Contra la experiencia y en favor de lo que reclama la razón el monismo ha asumido y promovido en nuestra tradición innumerables programas, desde el materialismo más dogmático e intransigente hasta el monoteísmo, que no obstante admite la duplicidad de la experiencia para salvar a dios. En el medio ha habido propuestas más o menos eclécticas, como la de Gregory Bateson, con su Mind and Nature: A Necessary Unity (Nueva York: Dutton, 1979), extraña y recursiva empresa intelectual que sostiene su pretensión racional de articular el pensamiento y la naturaleza en una petición de principio, tal como se deja ver en el título del libro, pues invoca no la razón de la unidad sino sobre todo su necesidad. Su postulado es muy simple: el pensamiento o la mente y su otro –que no piensa pero está ahí y no hay manera de pasarlo por alto– es preciso que sean tratados como lo mismo, de lo contrario nunca alcanzaremos la verdad.

¿Pero de dónde surge esa “necesidad”? Seríamos perfectamente felices pensándolo todo de acuerdo con nuestras torpes ilusiones sensibles en el mundo imaginario en que habitamos. La necesidad de la que habla Bateson parece más bien un ideal dictado por la voluntad de saber –mejor dicho, por su método– y no tanto una aspiración genuina del conocimiento. Bateson asegura que su “necesaria unidad” es teoremática pero más bien parece una consigna inspirada por un modelo de verdad exclusivamente adecuado a la propia pulsión de saber.

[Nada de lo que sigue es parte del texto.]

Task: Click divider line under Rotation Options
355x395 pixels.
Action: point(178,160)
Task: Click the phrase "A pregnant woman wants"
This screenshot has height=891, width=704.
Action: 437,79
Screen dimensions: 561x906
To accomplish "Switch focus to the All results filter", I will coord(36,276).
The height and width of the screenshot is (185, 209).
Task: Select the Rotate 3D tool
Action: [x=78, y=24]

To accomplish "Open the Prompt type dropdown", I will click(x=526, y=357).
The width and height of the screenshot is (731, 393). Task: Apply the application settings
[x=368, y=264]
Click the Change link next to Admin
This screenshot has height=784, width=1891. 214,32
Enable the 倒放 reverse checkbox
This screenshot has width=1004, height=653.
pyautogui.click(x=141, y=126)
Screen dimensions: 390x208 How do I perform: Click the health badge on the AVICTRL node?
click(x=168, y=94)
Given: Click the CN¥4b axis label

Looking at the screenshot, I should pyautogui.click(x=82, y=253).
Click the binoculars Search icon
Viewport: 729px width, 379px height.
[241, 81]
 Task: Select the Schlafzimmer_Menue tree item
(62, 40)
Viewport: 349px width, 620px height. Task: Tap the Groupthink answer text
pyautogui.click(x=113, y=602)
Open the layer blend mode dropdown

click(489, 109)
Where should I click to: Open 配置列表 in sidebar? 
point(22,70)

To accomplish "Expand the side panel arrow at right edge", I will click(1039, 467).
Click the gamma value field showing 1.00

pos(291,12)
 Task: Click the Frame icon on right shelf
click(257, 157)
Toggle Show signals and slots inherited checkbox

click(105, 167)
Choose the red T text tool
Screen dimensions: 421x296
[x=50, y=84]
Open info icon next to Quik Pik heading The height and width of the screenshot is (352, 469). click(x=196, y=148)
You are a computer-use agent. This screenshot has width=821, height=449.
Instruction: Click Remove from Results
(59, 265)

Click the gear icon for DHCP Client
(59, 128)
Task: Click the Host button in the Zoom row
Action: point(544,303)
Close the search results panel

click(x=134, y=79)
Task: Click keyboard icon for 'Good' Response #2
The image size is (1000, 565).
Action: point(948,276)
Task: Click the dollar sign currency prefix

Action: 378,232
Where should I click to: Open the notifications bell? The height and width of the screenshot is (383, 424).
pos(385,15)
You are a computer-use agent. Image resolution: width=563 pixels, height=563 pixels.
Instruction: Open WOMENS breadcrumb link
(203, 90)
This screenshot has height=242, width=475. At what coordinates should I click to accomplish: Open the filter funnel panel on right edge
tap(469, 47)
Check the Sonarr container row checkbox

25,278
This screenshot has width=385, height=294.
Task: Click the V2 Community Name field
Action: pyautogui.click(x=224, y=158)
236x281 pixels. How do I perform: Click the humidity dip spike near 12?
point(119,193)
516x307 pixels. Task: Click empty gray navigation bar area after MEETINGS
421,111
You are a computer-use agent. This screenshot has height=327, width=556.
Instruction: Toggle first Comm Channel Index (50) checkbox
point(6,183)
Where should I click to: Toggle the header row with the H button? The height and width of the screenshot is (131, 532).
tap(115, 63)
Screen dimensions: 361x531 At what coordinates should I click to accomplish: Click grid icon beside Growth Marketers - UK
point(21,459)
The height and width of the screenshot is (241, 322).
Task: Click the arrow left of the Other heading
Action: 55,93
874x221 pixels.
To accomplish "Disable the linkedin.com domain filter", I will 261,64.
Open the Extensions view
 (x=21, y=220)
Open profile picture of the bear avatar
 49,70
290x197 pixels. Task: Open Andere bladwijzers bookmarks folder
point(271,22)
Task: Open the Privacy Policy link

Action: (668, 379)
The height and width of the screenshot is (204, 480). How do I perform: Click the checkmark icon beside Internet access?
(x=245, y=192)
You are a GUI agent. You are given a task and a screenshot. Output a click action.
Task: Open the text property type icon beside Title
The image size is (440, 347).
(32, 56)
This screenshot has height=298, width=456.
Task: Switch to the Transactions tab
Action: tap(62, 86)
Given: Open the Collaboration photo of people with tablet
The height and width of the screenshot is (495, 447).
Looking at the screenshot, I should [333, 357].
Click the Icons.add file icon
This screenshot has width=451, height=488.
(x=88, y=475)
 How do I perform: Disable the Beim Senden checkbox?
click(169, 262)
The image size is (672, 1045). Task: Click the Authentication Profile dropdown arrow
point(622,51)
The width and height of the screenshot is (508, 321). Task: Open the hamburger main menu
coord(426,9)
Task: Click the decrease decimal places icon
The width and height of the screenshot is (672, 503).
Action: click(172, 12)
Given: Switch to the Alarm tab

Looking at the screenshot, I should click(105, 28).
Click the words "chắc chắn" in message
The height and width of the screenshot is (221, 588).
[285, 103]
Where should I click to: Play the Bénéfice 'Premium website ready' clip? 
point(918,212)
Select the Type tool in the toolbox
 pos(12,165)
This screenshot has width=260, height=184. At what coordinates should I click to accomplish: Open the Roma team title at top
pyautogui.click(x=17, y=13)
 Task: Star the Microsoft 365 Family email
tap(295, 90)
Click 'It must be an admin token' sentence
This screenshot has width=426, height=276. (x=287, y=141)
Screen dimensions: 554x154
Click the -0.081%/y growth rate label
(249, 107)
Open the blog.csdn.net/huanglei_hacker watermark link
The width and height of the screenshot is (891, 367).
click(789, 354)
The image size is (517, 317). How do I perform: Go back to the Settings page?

Sin embargo, la necesaria unidad de la que habla el monismo científico no es la episteme de Aristóteles sino una tentativa de salir de la encrucijada a la que llega la filosofía tras la idea cristiana de la encarnación. El paganismo –sobre todo en su versión apolínea, como ha observado Camille Paglia en su apabullante reinterpretación del Nietzsche juvenil (Cfr. Paglia, Camille. Sexual Personae: Art and Decadence from Nefertiti to Emily Dickinson. London, 1992)– se representaba la totalidad de lo que hay en mundos inasimilables. En uno ponía a los herederos mortales de un titán rebelde y en el otro a los dioses inmortales que no se ven y de los que no es posible tener experiencia más allá del rito, vía el entusiasmo que acompaña la embriaguez extática. Como sabemos, de la embriaguez no hay consciencia ni recuerdo en la vida ordinaria y solo permanece en forma de huellas simbólicas: ídolos y otras tantas ilusiones sensibles que son objeto de adoración en los ritos paganos. 

El monoteísmo cristiano, si bien acaba con la dualidad del mundo al postular el dios único, de hecho la reimplanta como encarnación, logos que anima las cosas inertes, dios que se hace carne en el hombre, tanto que es capaz de sufrir y morir. El Dios cristiano es una divinidad incomparable porque, a diferencia de las paganos, de él sabemos por su historia y vida en el Evangelio. En esa divina humanidad del Hijo de Hombre se inspira el monismo científico, en la encarnación, pero –eso sí– tras la obstinada negación de su misterio.